As a throng of supporters assembled at Agawam Park, Manny Vilar of East Hampton, a one-time town supervisor candidate and founding president of the Police Benevolent Association of New York State, stood with Assemblyman Joe DeStafano of Medford, a retired Suffolk County Sheriff’s office employee, and Kevin Duchemin, a retired East Hampton Village Police officer. He greeted Dixon Palmer, vice president of the Police Conference of the State of New York and retired PBA president from the Riverhead Town Police Department.

“We’re here to support law enforcement throughout the East End,” Mr. Vilar said. Noting that while the five East End towns all boast individual police departments, he said, “We’re one giant family.”

Ken Oliver of Southampton organized the event. DANA SHAW

Ken Oliver of Southampton, the event’s organizer, opened proceedings with brief remarks, thanking store owners that supported the event, offering a “big, big shout out to a great veteran, Bob Grisnik,” the owner of Southrifty Drugs, who donated flags. “Awesome guy,” Mr. Oliver said, adding, “God bless us today.”

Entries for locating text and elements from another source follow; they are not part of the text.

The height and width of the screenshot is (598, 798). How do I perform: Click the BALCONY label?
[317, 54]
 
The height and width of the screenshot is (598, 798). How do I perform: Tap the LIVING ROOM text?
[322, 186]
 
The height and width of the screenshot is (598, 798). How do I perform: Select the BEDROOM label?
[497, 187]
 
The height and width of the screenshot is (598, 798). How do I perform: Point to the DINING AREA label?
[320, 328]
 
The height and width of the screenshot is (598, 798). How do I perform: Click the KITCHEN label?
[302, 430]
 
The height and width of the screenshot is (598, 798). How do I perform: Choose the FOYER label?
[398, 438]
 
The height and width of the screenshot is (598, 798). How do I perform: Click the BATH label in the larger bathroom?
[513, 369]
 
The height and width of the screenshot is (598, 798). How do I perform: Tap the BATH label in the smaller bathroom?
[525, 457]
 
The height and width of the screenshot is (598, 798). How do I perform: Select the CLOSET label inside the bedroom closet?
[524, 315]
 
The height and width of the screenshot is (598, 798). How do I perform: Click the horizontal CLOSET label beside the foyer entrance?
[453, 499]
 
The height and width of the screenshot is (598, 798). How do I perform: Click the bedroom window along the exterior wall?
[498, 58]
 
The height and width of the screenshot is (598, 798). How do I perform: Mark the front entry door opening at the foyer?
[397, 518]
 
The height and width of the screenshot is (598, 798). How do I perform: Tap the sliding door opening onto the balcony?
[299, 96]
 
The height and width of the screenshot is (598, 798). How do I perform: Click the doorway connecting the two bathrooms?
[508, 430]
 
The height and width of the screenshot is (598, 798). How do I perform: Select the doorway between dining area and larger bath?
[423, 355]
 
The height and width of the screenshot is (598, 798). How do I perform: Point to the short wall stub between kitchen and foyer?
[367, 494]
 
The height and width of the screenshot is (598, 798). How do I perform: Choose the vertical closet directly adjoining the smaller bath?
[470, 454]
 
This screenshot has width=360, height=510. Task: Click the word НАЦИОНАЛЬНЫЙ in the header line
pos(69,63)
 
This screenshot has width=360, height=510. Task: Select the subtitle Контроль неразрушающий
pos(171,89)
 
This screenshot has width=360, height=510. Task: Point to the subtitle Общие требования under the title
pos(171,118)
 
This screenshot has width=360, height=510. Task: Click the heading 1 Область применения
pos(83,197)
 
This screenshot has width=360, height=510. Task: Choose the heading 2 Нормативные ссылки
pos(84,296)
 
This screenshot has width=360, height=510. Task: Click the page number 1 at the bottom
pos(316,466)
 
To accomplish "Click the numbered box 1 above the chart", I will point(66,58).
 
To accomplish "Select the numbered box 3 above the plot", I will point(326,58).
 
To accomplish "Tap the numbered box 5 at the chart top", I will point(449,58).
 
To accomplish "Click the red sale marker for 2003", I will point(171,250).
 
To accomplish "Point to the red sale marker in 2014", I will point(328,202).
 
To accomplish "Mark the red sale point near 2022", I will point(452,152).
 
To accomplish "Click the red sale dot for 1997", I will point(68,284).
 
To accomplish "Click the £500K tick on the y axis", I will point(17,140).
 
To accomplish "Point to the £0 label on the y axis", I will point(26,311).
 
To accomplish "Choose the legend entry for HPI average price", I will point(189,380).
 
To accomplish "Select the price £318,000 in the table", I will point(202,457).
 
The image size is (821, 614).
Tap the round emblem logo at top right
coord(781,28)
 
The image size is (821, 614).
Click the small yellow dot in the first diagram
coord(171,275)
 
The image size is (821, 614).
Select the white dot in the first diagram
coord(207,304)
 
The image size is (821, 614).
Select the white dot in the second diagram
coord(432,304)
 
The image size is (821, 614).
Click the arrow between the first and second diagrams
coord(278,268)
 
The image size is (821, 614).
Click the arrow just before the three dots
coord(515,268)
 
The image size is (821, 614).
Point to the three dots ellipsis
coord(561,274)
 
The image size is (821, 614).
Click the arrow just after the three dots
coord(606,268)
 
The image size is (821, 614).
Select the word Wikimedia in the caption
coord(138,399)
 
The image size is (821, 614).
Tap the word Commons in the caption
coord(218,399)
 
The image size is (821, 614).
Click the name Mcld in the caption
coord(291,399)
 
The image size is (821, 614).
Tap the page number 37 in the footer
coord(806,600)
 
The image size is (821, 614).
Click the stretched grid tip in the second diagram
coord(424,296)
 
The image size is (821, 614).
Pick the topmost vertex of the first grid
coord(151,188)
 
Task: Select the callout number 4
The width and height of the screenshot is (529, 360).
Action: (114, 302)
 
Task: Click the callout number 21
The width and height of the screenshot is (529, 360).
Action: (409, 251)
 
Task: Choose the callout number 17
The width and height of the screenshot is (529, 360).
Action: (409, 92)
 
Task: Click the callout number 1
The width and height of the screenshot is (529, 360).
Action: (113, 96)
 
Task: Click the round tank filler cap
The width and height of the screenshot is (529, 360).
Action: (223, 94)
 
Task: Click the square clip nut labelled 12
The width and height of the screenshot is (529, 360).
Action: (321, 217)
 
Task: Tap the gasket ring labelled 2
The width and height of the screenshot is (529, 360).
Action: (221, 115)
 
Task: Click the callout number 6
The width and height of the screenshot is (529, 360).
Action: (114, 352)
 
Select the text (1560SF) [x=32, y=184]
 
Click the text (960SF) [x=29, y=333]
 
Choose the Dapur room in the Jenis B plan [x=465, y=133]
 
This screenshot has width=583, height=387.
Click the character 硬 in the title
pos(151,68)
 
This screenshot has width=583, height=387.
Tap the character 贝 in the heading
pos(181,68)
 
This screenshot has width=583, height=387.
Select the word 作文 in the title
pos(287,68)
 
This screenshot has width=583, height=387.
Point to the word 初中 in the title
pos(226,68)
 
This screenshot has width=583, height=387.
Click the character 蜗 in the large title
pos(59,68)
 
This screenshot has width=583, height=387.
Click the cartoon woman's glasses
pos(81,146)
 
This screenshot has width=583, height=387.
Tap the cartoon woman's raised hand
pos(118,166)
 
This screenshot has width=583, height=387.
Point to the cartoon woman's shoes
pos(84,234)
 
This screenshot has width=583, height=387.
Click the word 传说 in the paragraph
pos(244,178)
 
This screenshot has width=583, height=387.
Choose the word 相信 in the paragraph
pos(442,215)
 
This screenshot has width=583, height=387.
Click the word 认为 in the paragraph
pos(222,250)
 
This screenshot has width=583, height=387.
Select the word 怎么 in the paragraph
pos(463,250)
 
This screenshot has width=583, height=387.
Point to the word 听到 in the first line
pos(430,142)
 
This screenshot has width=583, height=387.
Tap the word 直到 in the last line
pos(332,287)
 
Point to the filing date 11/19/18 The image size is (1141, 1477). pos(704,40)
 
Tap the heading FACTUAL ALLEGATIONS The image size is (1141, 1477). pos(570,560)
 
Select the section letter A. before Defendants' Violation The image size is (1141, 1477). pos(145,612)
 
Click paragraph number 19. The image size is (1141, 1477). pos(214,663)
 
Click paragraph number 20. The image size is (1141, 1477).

“We don’t need a good day to turn into a bad day,” he cautioned, asking marchers to be respectful and warning against “agitators.”

“This is a peaceful walk,” he emphasized. “This is not a counterprotest. This is to show much needed support for the military, National Guard, and the police department. … God bless America, God bless you all, God bless this country, and I hope we can all unite soon and get back on track.”

Pastor Richard King of the Cutchogue Presbyterian Church offered blessings “on this community and all communities with open minds and loving hearts that we can live in harmony with one another … to make our communities all they can be.”

As bikers and marchers made ready to set off, Debbie Guerin watched from a park bench, a cane at hand. A member of the American Legion Auxiliary in Sag Harbor, she said, “I want to support the police. I want to back the blue and I support the military.” Clad in a pink hat and red mask, both inscribed with “Trump 2020,” Ms. Guerin was one of a handful of marchers demonstrating outward support for President Donald Trump’s reelection. Several marchers wore T-shirts supporting Mr. Trump, including one that said “Suffolk County PBA for Trump.”

Announcing plans for the rally last month, Mr. Oliver insisted it was not designed to make a political statement, but some signs announcing the rally were also marked with “Trump 2020.”

Most of the garb on display heralded support for law enforcement. One, decorated with a blue line read: “To some, this is just a picture of a line. To others it is a family crest.” Flags with black and blue stripes were carried by marchers, as were traditional American flags.

“BtB” was spray painted on the asphalt near the intersection of Pond Lane and Jagger Lane.

Attendees walked from Agawam Park through the business district before returning to the park.